Retyping should cover only the lines from the one containing "The height and width of the screenshot is (644, 1055)." through the final line of the records, with pictures omitted.

══ MATERIAL PROVIDED

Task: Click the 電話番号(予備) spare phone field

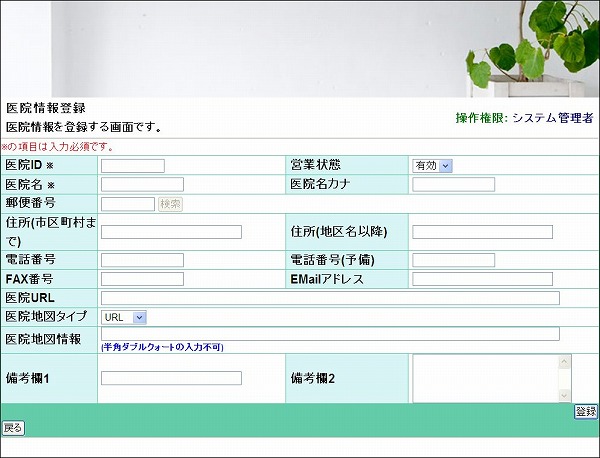Action: coord(453,260)
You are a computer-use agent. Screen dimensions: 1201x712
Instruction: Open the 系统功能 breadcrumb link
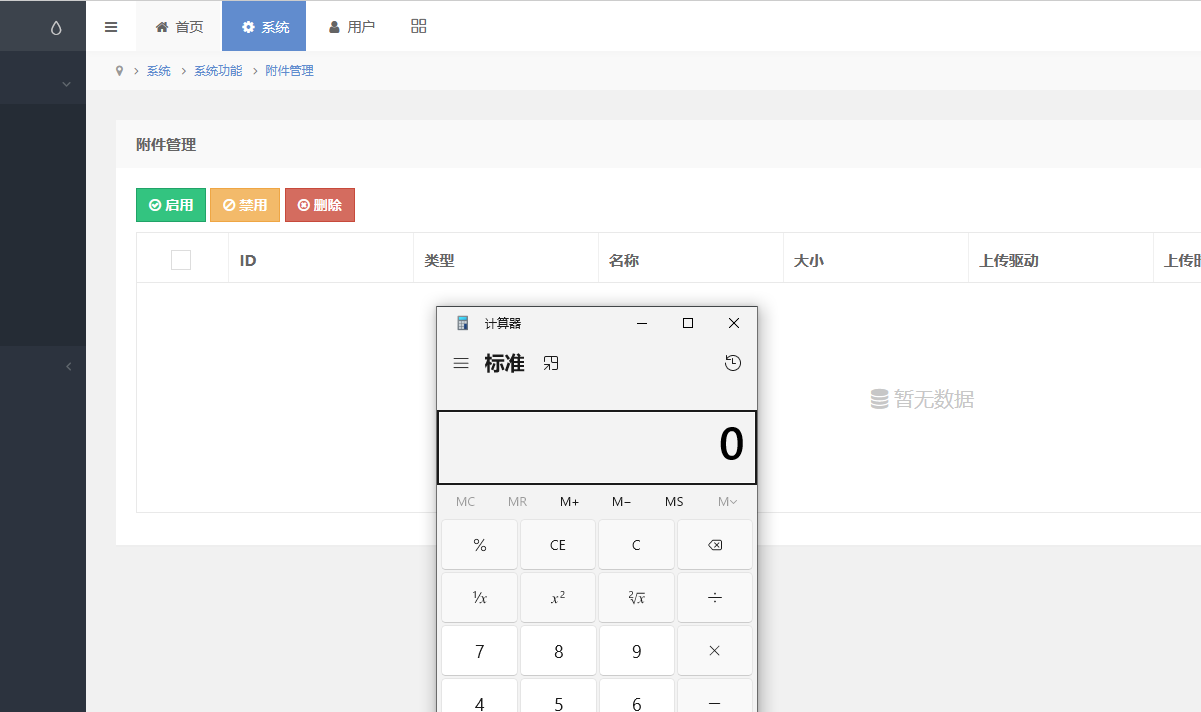218,70
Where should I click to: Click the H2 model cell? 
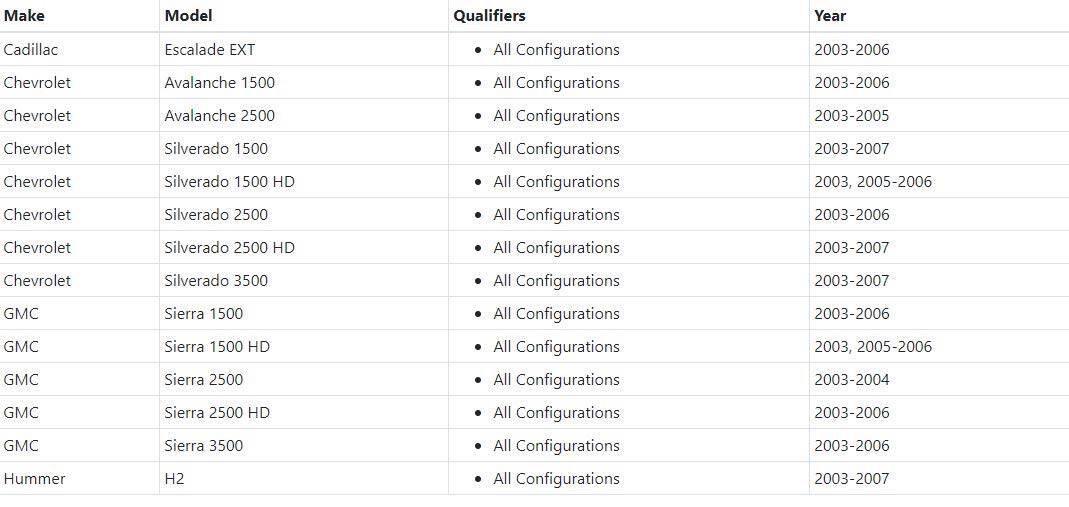pyautogui.click(x=174, y=479)
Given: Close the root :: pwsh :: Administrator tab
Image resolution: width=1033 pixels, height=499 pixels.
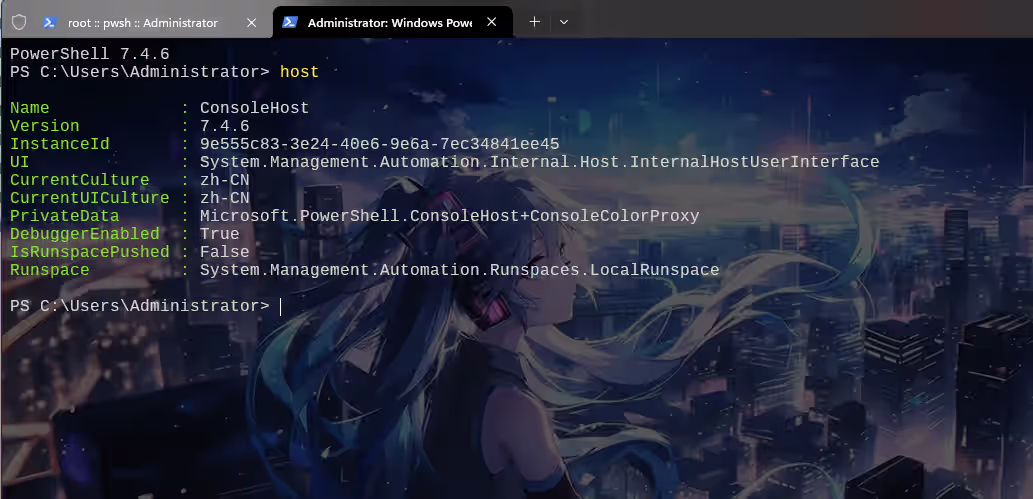Looking at the screenshot, I should [252, 22].
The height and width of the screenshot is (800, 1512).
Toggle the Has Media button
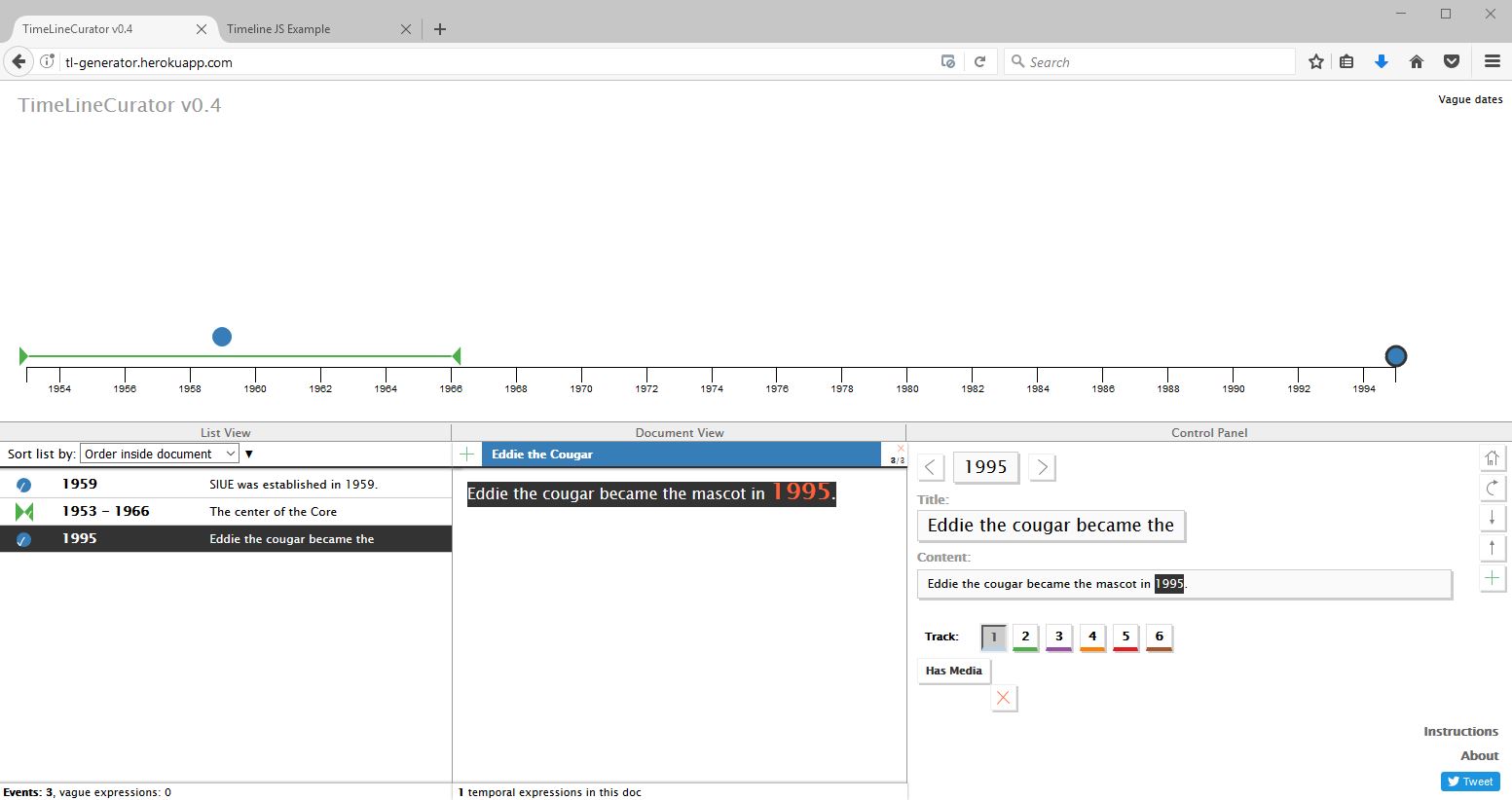[953, 671]
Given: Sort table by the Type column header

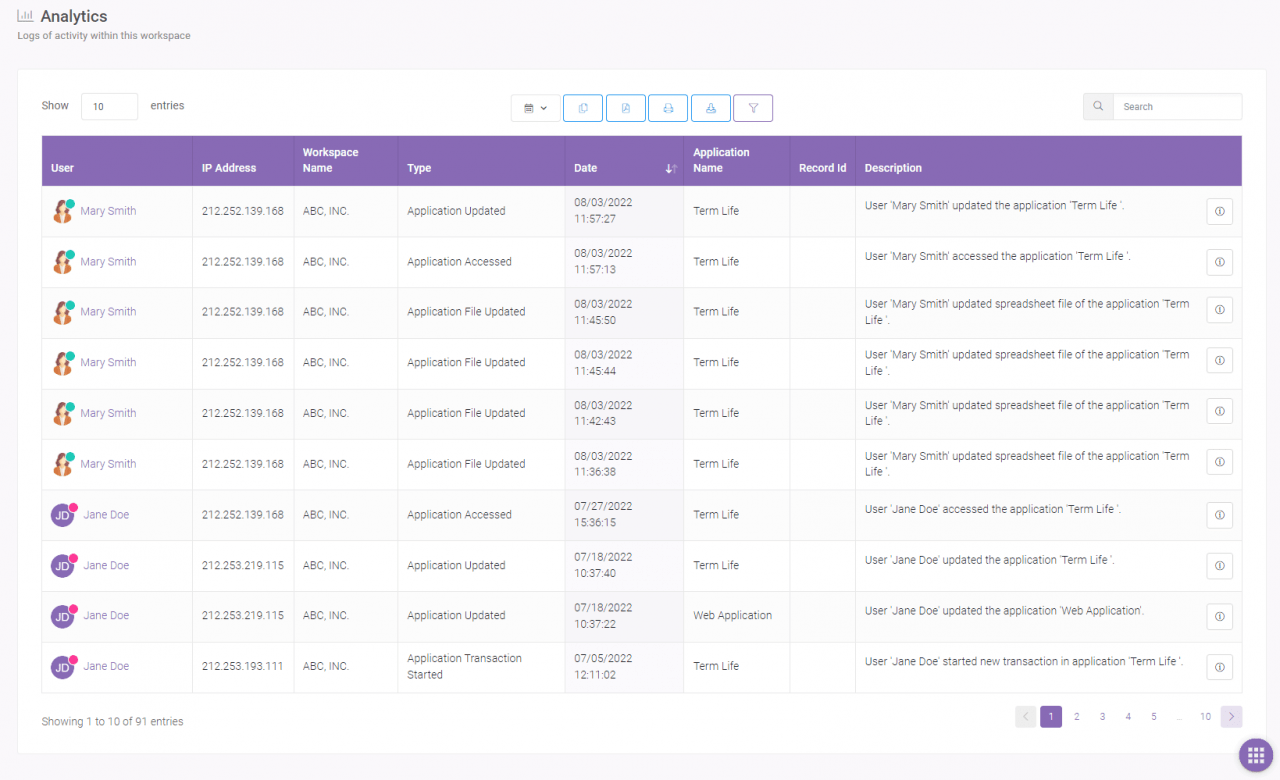Looking at the screenshot, I should tap(419, 168).
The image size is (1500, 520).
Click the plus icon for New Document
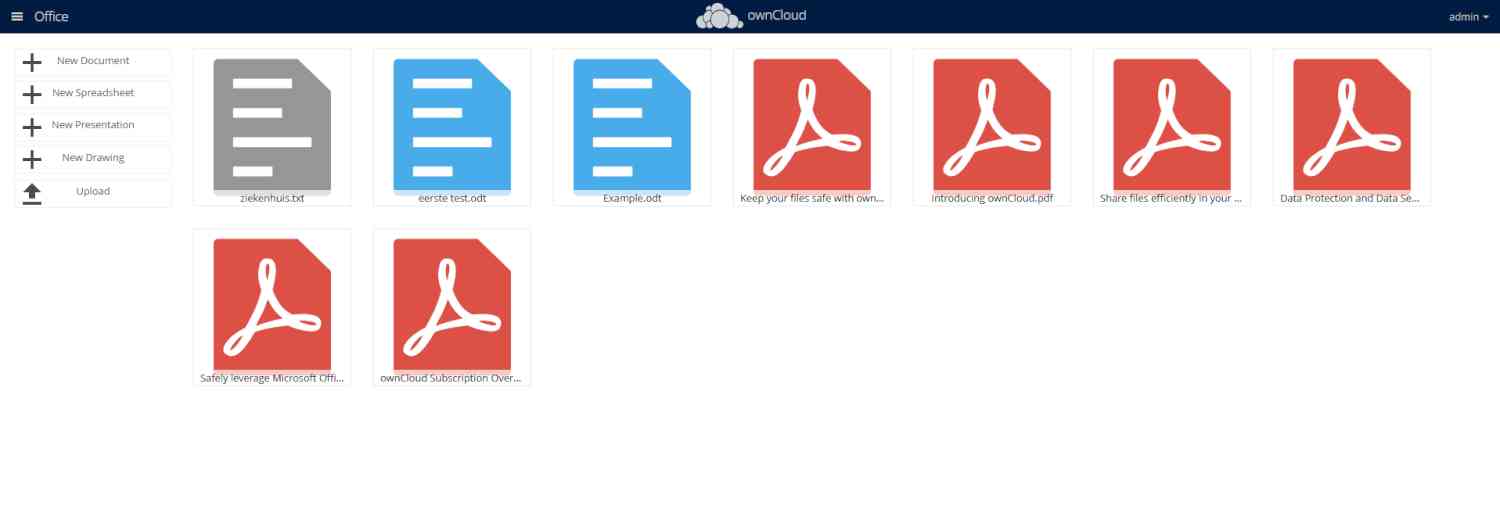click(x=32, y=62)
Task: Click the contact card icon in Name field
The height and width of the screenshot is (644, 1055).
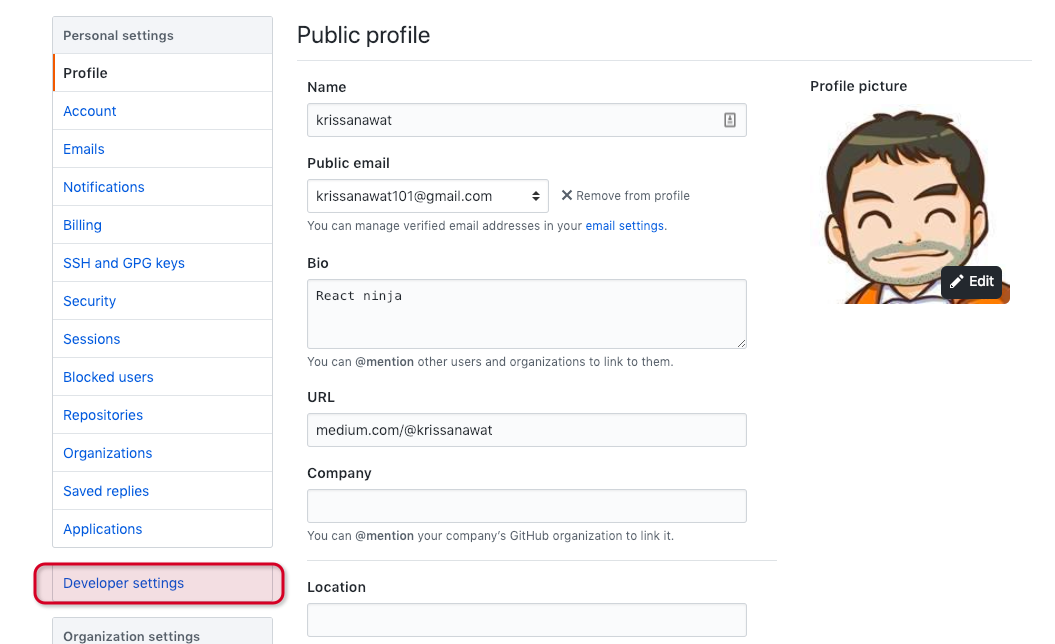Action: 730,120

════

== PROBLEM SOLUTION ==
The height and width of the screenshot is (644, 1055).
Action: 730,120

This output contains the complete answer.